Leave the pictures out and write out exactly the lines from the top of the entries through the line containing "This screenshot has width=665, height=398.".

■ Data ■
——————
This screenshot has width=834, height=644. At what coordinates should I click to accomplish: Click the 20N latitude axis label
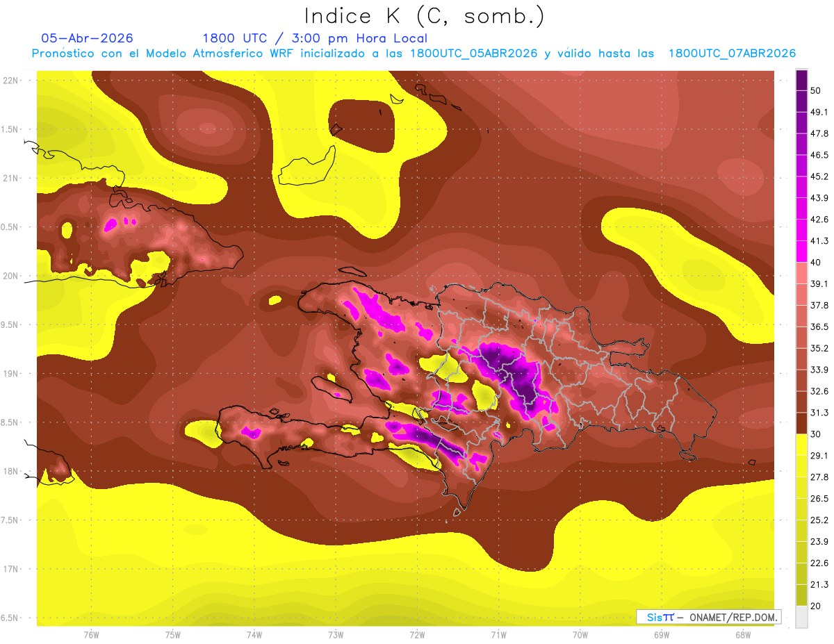tap(10, 276)
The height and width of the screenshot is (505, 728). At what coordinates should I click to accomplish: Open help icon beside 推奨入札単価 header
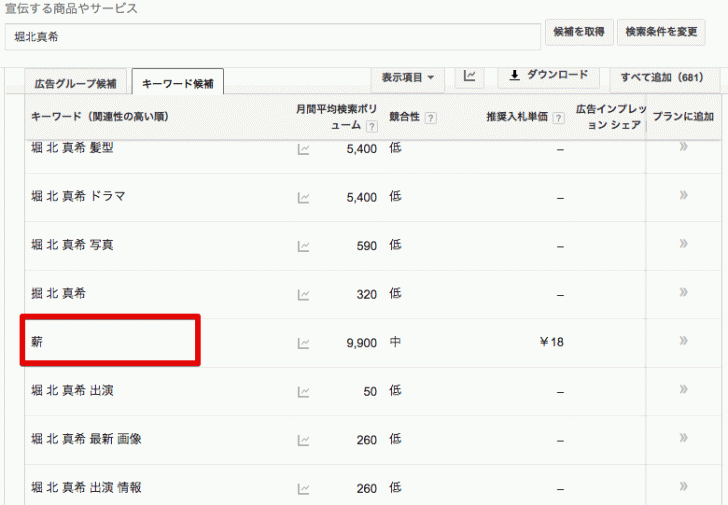click(x=558, y=117)
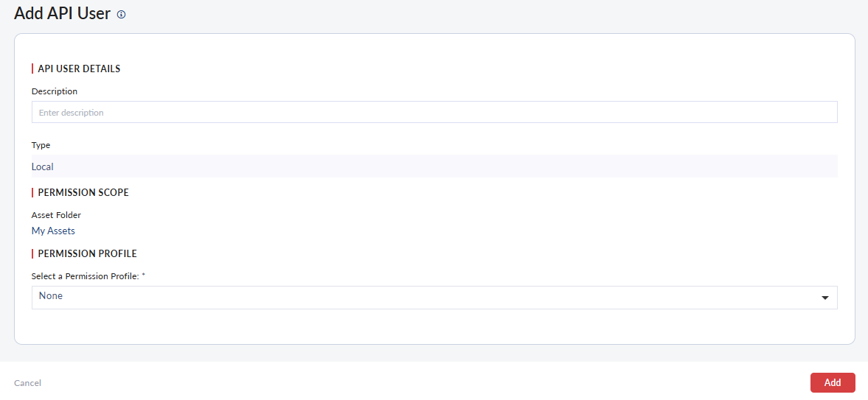Focus the Enter description text field
Screen dimensions: 868x400
434,113
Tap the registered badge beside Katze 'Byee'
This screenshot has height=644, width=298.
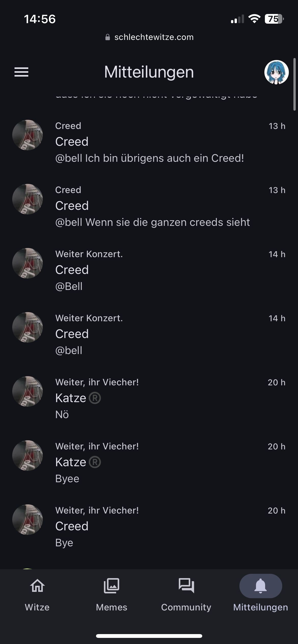pyautogui.click(x=95, y=462)
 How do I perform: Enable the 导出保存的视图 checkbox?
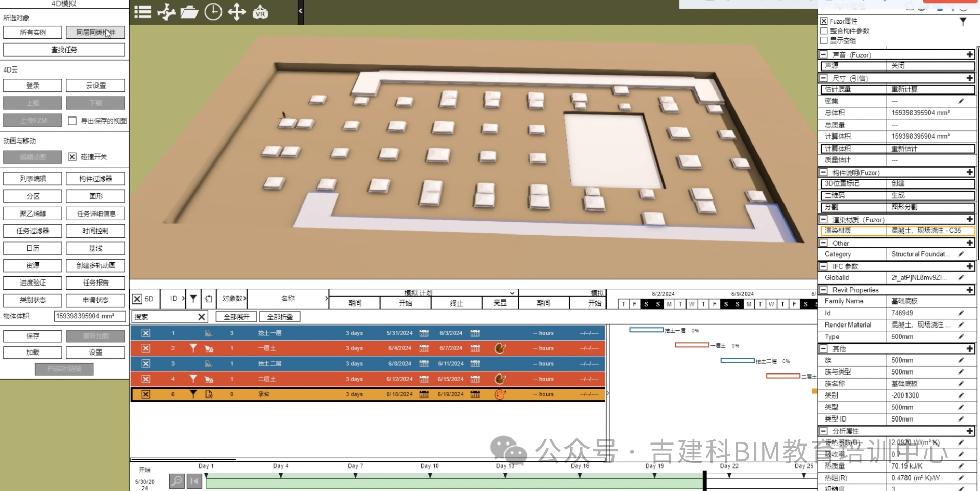pyautogui.click(x=72, y=121)
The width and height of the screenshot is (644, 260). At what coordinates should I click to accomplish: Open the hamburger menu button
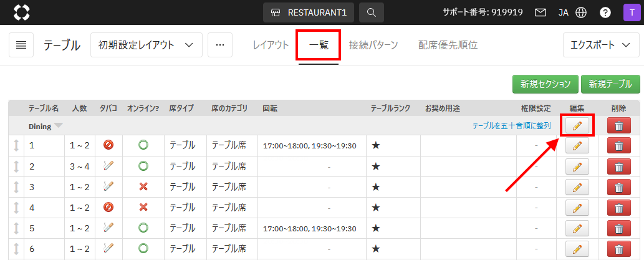21,46
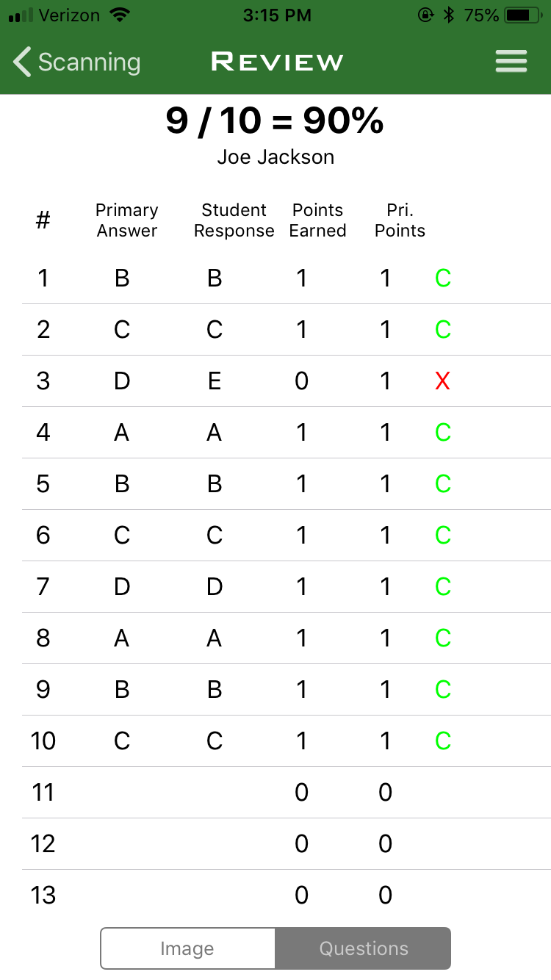Click the red X icon on question 3
Screen dimensions: 551x980
coord(442,381)
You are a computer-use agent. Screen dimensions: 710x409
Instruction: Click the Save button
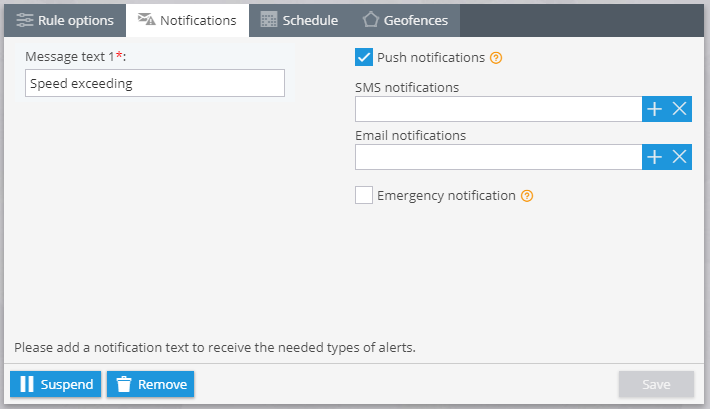pos(656,384)

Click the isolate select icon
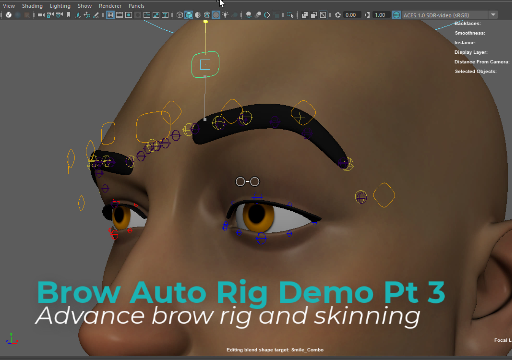tap(290, 15)
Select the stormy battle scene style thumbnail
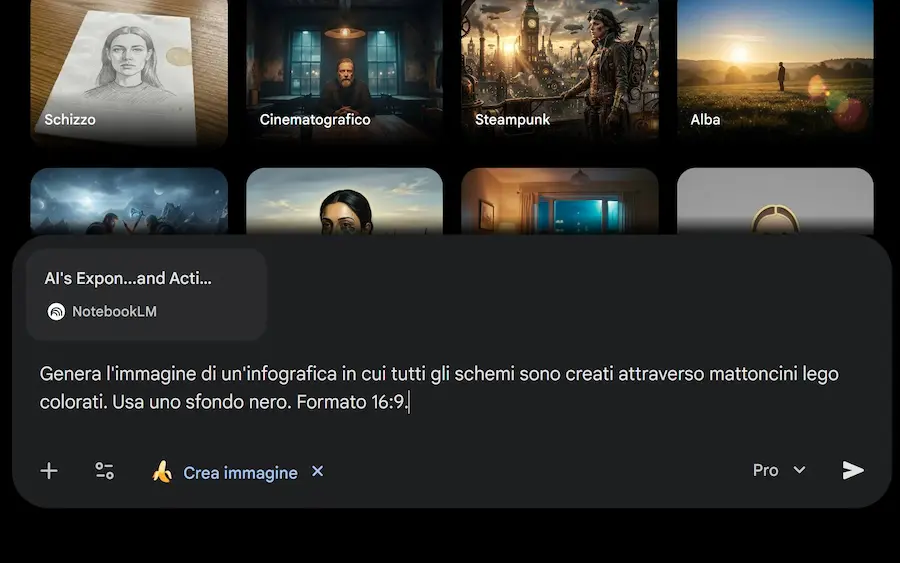Screen dimensions: 900x563 pyautogui.click(x=129, y=201)
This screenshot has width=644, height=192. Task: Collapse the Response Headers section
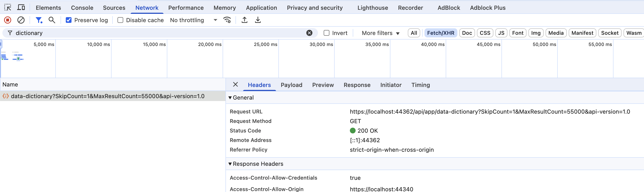(x=230, y=164)
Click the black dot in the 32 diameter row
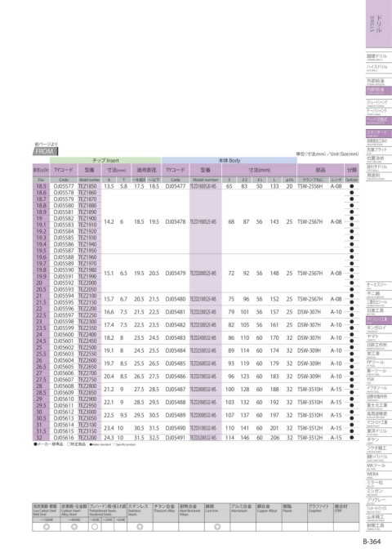The image size is (392, 553). (x=351, y=438)
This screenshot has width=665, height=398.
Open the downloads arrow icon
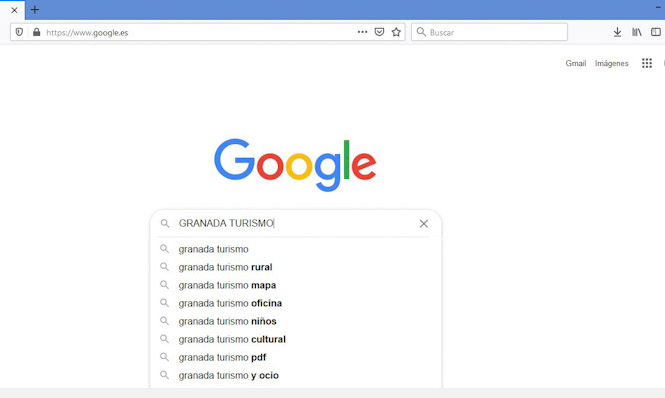pyautogui.click(x=618, y=32)
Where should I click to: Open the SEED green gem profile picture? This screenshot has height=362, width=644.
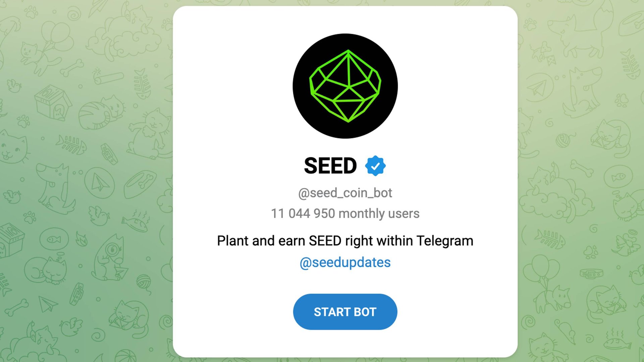coord(345,86)
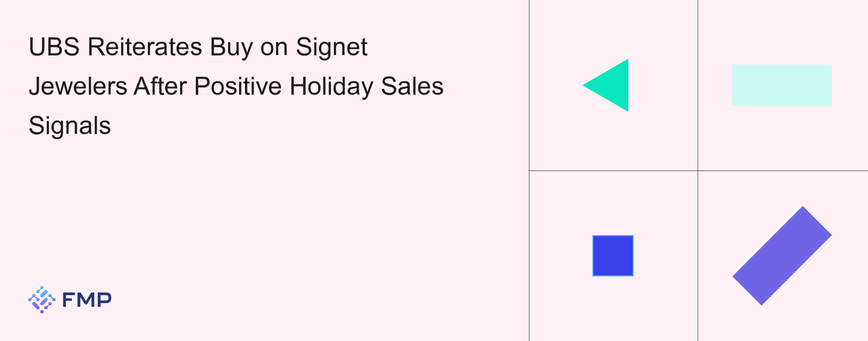Click the word "Signet" in the headline
868x341 pixels.
coord(331,47)
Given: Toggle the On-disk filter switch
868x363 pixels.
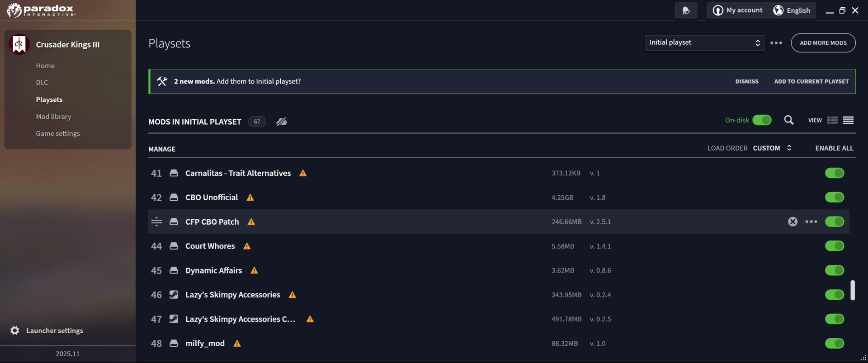Looking at the screenshot, I should click(x=762, y=120).
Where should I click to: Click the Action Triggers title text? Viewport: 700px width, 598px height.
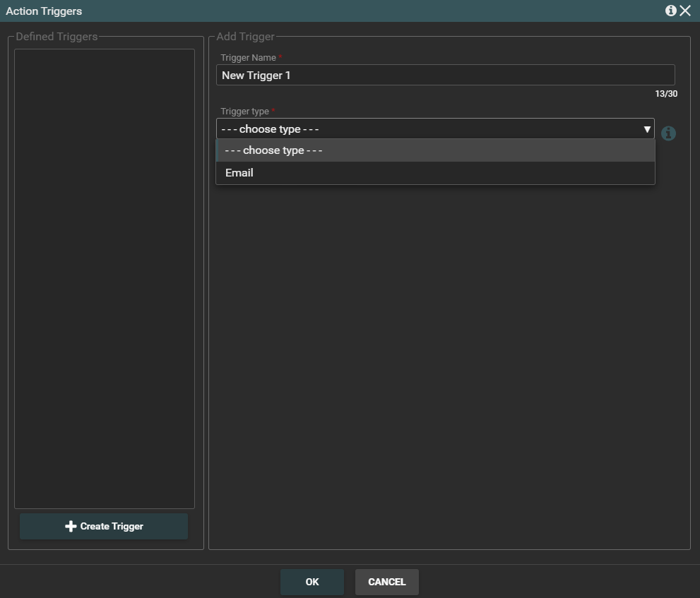pyautogui.click(x=44, y=11)
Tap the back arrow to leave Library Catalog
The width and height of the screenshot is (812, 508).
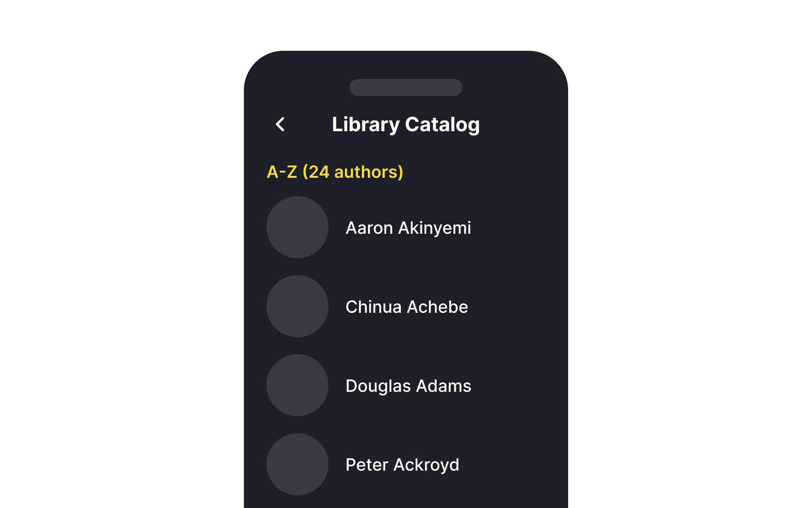pos(280,125)
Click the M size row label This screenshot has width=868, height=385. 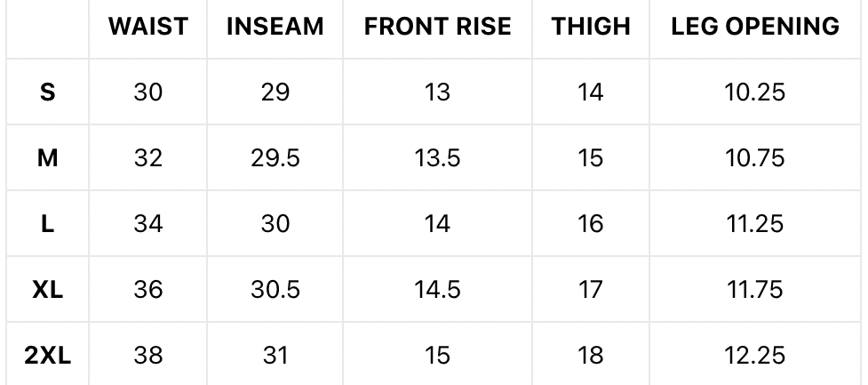click(x=48, y=158)
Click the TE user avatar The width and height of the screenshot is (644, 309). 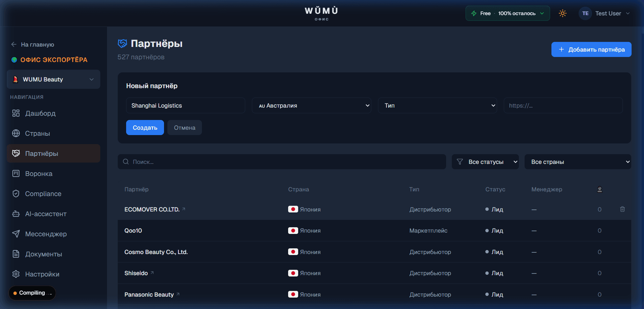click(585, 13)
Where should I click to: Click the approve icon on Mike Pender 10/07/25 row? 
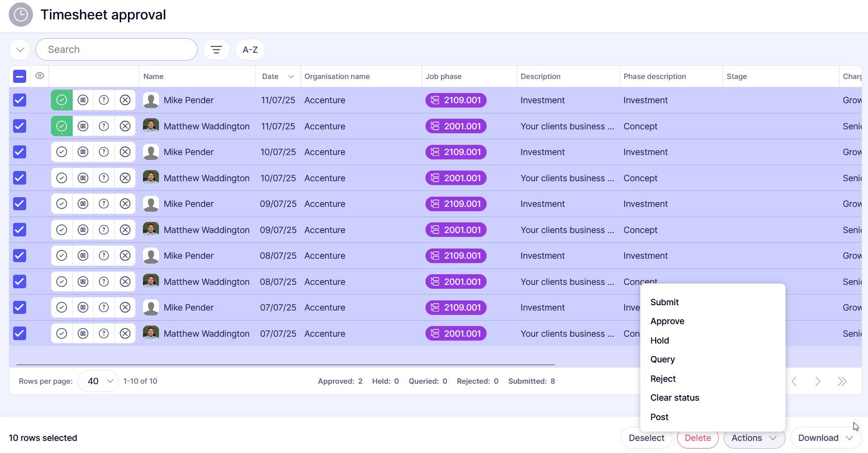62,152
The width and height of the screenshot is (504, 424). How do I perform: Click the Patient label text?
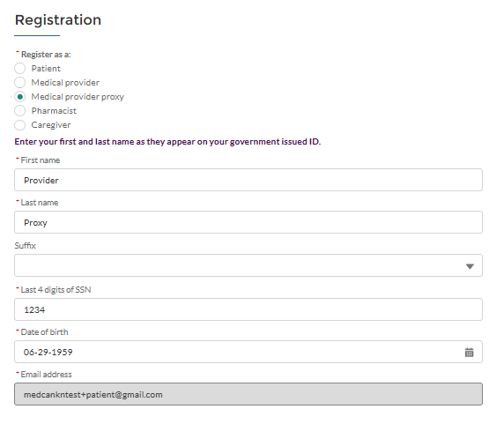[46, 69]
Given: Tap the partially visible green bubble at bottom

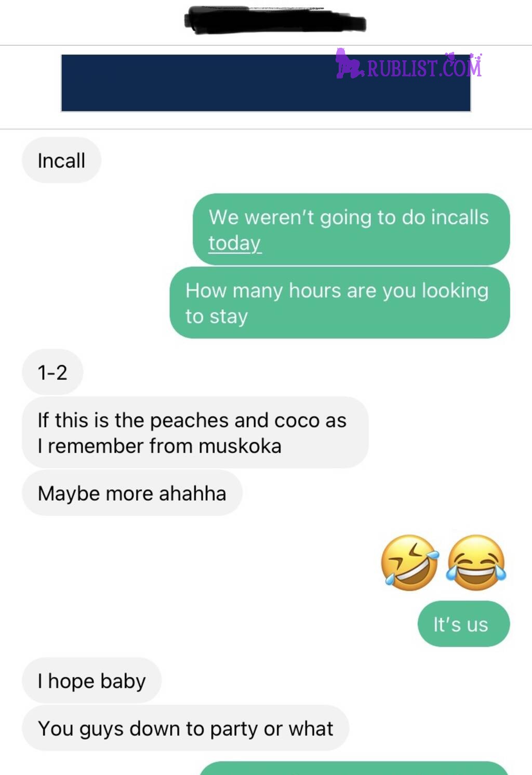Looking at the screenshot, I should 354,768.
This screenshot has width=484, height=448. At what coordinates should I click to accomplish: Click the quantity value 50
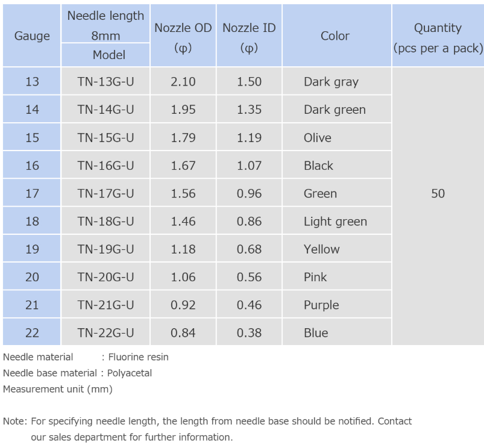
——————
■ Exercise solution ■
This screenshot has width=834, height=644. At what coordinates should I click to accomplish: Click the 20N latitude axis label
tap(10, 276)
The height and width of the screenshot is (505, 728). At what coordinates should I click to accomplish: Open help icon beside 推奨入札単価 header
click(x=558, y=117)
Focus the Enter description text field
Screen dimensions: 868x400
434,113
Tap the registered badge beside Katze 'Byee'
This screenshot has height=644, width=298.
pyautogui.click(x=95, y=462)
 How do I perform: Enable the 导出保存的视图 checkbox?
pyautogui.click(x=72, y=121)
The width and height of the screenshot is (644, 260). At what coordinates should I click to accomplish: Open the hamburger menu button
21,46
Click the red X icon on question 3
Screen dimensions: 551x980
coord(442,381)
You are a computer-use agent. Screen dimensions: 710x409
Instruction: Click the Save button
pos(656,384)

Click the isolate select icon
tap(290, 15)
Select the stormy battle scene style thumbnail
Screen dimensions: 900x563 pyautogui.click(x=129, y=201)
This screenshot has width=644, height=192. Task: Collapse the Response Headers section
(x=230, y=164)
Click the black dot in the 32 diameter row
The image size is (392, 553). (x=351, y=438)
This screenshot has width=665, height=398.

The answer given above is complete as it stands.